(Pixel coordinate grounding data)
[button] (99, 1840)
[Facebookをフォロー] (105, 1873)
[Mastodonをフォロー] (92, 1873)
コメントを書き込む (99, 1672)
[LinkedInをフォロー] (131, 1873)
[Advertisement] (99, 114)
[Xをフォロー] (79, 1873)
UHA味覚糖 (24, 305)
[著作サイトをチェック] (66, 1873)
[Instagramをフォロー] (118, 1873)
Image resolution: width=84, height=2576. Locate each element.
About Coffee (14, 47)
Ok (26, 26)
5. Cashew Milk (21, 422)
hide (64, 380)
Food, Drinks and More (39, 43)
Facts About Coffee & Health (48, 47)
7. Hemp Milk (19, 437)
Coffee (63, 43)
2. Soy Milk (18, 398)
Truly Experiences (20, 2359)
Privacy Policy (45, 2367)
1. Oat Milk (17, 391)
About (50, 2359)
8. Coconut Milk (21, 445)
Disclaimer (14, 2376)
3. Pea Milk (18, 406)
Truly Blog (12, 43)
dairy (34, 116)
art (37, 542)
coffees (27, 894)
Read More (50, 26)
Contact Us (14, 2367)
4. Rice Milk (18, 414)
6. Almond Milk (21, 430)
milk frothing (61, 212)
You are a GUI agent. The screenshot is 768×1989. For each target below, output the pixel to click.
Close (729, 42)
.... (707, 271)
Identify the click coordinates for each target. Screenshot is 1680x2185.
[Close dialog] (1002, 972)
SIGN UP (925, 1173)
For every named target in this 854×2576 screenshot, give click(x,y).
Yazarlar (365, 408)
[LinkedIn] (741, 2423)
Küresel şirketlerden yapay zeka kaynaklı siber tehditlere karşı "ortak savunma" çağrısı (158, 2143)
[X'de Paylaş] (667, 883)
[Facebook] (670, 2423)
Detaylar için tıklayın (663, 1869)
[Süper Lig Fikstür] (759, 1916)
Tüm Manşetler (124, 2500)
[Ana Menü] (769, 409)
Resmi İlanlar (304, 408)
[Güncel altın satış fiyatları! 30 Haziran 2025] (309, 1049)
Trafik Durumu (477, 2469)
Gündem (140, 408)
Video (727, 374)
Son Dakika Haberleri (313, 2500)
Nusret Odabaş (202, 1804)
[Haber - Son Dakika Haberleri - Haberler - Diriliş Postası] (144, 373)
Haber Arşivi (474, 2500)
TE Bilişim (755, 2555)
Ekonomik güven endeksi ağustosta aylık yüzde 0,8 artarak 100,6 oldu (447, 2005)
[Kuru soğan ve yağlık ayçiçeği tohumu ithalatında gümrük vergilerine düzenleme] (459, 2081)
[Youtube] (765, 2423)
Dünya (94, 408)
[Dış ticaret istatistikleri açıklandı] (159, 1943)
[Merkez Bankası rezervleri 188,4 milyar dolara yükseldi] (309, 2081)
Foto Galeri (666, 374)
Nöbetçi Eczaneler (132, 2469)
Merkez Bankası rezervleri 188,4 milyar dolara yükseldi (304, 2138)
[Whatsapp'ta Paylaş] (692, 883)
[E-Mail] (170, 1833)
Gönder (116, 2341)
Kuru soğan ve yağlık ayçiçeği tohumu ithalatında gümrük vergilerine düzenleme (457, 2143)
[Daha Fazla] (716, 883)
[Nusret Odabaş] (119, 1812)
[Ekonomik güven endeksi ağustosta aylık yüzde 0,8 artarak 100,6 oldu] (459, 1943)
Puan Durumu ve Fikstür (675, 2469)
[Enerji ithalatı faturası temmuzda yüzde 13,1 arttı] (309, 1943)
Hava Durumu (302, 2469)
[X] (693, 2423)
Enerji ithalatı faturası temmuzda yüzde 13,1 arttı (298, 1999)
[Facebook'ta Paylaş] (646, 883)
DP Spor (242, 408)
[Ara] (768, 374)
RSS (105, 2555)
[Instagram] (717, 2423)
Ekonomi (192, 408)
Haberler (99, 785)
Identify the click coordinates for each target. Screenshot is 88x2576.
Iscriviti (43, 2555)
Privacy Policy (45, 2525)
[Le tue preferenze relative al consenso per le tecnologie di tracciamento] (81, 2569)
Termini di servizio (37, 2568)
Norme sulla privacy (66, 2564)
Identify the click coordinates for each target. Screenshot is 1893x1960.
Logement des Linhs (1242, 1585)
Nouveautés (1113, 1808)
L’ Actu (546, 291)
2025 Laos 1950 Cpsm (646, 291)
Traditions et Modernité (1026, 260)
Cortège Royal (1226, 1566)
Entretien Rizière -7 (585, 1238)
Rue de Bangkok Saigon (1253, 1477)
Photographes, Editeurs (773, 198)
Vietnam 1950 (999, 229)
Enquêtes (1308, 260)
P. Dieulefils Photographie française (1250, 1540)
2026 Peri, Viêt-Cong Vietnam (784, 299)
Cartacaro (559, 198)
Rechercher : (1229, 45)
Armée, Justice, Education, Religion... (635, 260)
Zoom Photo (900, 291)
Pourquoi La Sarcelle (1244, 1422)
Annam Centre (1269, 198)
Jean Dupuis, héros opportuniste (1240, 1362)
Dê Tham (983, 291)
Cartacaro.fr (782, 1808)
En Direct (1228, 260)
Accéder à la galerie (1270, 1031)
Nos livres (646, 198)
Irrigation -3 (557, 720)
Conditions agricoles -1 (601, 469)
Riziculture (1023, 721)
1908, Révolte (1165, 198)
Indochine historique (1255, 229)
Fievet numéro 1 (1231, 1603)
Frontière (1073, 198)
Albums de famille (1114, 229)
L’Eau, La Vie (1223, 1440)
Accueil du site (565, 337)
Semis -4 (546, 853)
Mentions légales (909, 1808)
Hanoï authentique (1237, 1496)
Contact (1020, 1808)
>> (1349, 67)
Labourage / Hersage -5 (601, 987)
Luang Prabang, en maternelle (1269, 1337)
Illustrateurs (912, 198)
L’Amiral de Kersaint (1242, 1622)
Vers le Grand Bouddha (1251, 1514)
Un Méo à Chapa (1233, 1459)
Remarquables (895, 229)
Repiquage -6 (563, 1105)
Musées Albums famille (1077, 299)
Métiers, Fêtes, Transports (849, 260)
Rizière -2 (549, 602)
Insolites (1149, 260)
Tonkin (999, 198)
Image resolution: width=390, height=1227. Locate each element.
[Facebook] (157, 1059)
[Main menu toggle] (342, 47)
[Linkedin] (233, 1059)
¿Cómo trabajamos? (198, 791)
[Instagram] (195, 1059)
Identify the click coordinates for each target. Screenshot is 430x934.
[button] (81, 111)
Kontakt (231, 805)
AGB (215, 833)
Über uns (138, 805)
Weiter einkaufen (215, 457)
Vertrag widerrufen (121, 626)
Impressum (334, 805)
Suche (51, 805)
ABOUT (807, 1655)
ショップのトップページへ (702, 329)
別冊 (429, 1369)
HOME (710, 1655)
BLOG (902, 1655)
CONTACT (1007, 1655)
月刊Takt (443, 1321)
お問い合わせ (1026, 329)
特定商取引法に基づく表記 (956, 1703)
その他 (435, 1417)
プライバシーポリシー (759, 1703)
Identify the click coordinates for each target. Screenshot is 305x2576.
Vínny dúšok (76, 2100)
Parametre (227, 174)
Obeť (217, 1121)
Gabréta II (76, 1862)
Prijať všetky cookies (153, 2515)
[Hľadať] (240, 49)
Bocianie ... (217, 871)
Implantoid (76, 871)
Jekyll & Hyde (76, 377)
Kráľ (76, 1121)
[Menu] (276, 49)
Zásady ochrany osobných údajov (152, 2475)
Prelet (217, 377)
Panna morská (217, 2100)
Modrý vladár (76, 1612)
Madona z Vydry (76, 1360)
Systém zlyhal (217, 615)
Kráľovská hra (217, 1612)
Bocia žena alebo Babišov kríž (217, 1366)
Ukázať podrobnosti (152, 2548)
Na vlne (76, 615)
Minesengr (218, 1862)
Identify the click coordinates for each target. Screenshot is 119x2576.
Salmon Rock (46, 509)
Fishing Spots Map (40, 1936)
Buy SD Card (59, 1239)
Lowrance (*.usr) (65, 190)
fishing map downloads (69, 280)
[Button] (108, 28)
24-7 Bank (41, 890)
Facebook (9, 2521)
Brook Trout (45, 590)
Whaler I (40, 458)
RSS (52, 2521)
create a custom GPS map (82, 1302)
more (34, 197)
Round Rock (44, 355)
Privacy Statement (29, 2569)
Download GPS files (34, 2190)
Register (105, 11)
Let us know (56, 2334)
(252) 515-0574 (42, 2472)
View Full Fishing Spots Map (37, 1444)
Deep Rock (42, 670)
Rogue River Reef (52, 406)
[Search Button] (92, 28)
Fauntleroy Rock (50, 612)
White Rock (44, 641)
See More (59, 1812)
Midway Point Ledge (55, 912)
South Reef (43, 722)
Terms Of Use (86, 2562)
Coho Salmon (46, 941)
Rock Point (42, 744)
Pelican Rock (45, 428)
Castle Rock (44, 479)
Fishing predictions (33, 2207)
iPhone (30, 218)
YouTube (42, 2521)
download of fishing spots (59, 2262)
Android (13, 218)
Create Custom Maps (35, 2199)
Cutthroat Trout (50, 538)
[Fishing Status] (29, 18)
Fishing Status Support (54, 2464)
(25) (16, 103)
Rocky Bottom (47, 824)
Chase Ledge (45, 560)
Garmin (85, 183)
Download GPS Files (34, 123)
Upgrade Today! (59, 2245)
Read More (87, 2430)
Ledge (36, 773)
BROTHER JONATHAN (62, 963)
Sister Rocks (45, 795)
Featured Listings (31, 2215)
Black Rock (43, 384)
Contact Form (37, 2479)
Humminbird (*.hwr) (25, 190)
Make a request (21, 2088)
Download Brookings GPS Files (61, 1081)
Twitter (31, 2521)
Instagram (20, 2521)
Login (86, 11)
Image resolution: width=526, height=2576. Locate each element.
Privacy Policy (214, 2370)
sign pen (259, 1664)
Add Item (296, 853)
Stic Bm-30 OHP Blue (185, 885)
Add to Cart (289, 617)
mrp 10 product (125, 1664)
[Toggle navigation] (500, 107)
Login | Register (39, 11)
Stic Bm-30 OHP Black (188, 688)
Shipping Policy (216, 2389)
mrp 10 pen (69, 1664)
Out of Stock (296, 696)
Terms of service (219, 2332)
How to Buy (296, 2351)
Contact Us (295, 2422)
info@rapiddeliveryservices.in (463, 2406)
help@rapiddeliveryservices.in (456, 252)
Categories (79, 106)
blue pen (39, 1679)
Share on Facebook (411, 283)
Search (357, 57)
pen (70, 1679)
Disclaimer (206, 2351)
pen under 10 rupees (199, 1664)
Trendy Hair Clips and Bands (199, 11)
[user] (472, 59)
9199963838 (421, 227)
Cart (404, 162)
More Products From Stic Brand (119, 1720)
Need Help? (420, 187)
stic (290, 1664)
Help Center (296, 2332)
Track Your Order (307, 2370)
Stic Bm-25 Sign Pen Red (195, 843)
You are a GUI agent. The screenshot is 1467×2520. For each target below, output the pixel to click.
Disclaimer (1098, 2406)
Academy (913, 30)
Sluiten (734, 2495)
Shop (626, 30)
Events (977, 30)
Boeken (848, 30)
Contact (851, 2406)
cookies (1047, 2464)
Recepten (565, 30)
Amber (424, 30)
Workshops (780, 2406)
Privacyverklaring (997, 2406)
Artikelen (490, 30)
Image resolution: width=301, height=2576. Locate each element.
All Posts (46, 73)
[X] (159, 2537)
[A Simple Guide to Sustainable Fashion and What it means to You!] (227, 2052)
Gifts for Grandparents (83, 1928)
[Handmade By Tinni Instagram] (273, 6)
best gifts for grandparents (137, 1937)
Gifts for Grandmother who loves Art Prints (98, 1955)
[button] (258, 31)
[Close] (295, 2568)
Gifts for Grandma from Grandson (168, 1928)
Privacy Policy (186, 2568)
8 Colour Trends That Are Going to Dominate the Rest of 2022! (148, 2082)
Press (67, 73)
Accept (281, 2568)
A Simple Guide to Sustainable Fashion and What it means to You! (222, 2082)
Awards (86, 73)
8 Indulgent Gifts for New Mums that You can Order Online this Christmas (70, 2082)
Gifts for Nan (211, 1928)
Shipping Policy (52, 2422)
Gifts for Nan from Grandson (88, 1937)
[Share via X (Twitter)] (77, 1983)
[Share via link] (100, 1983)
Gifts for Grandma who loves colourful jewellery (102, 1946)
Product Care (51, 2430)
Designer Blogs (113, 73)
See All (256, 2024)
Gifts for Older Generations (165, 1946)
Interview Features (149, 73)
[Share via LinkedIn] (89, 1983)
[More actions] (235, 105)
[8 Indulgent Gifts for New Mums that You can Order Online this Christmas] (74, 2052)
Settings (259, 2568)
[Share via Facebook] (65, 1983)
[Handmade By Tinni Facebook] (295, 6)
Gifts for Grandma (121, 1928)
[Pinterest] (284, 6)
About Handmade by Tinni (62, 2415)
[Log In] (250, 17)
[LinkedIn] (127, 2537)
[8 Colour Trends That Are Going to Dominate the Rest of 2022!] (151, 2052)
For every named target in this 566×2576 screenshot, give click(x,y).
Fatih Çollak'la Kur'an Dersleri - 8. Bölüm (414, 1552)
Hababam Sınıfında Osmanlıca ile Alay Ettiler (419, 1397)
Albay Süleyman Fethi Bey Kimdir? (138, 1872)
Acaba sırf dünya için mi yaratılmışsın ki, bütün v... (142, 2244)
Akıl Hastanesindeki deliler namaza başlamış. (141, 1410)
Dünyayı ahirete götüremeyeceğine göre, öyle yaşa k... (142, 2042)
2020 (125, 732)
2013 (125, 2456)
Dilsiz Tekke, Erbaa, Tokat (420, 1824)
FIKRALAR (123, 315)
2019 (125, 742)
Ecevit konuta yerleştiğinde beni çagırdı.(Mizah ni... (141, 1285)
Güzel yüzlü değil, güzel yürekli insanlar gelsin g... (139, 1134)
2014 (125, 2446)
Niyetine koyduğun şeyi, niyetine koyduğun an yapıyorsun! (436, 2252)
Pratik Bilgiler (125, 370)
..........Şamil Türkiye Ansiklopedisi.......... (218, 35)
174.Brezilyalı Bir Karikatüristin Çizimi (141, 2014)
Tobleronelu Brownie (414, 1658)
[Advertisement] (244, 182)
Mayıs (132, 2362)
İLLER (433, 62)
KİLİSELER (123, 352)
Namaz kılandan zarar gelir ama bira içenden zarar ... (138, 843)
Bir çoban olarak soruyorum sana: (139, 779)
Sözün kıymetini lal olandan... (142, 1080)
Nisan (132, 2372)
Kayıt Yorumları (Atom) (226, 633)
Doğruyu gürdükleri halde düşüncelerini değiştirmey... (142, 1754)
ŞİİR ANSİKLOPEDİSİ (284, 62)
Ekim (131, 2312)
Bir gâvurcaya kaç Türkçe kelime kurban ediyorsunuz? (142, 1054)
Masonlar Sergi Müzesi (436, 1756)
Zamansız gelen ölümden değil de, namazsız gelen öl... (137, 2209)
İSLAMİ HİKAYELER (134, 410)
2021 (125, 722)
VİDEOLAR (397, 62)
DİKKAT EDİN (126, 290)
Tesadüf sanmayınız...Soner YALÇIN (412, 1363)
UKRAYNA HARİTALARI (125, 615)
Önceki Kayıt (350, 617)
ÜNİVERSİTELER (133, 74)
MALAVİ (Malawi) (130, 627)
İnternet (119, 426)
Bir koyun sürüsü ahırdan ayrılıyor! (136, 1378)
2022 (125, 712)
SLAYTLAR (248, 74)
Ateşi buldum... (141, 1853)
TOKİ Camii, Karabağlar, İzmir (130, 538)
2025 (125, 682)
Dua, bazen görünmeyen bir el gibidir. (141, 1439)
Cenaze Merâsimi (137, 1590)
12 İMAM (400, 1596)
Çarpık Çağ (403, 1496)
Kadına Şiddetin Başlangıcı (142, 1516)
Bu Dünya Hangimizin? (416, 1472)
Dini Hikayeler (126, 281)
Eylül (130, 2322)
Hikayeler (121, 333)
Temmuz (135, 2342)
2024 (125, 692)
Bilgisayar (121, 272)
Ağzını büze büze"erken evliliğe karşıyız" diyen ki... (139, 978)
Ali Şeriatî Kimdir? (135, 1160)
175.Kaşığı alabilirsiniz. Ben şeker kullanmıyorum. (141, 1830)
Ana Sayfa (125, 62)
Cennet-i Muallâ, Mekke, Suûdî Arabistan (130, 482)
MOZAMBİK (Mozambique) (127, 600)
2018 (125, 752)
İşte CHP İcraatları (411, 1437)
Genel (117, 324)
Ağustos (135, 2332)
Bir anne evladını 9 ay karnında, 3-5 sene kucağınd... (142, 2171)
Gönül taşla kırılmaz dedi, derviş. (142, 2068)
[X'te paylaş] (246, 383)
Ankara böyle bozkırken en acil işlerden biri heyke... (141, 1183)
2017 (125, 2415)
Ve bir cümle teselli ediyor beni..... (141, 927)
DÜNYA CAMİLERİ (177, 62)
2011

PROBLEM TO WORK ON. Among the records above, extract exactly the lines from the line with "Ekonomi (192, 408)" to the line with "Pourquoi La Sarcelle (1244, 1422)", both lines included, and leave out the rest.

RESPONSE AREA.
Ekonomi (192, 408)
Haberler (99, 785)
Identify the click coordinates for each target. Screenshot is 88x2576.
Iscriviti (43, 2555)
Privacy Policy (45, 2525)
[Le tue preferenze relative al consenso per le tecnologie di tracciamento] (81, 2569)
Termini di servizio (37, 2568)
Norme sulla privacy (66, 2564)
Identify the click coordinates for each target. Screenshot is 1893x1960.
Logement des Linhs (1242, 1585)
Nouveautés (1113, 1808)
L’ Actu (546, 291)
2025 Laos 1950 Cpsm (646, 291)
Traditions et Modernité (1026, 260)
Cortège Royal (1226, 1566)
Entretien Rizière -7 (585, 1238)
Rue de Bangkok Saigon (1253, 1477)
Photographes, Editeurs (773, 198)
Vietnam 1950 (999, 229)
Enquêtes (1308, 260)
P. Dieulefils Photographie française (1250, 1540)
2026 Peri, Viêt-Cong Vietnam (784, 299)
Cartacaro (559, 198)
Rechercher : (1229, 45)
Armée, Justice, Education, Religion... (635, 260)
Zoom Photo (900, 291)
Pourquoi La Sarcelle (1244, 1422)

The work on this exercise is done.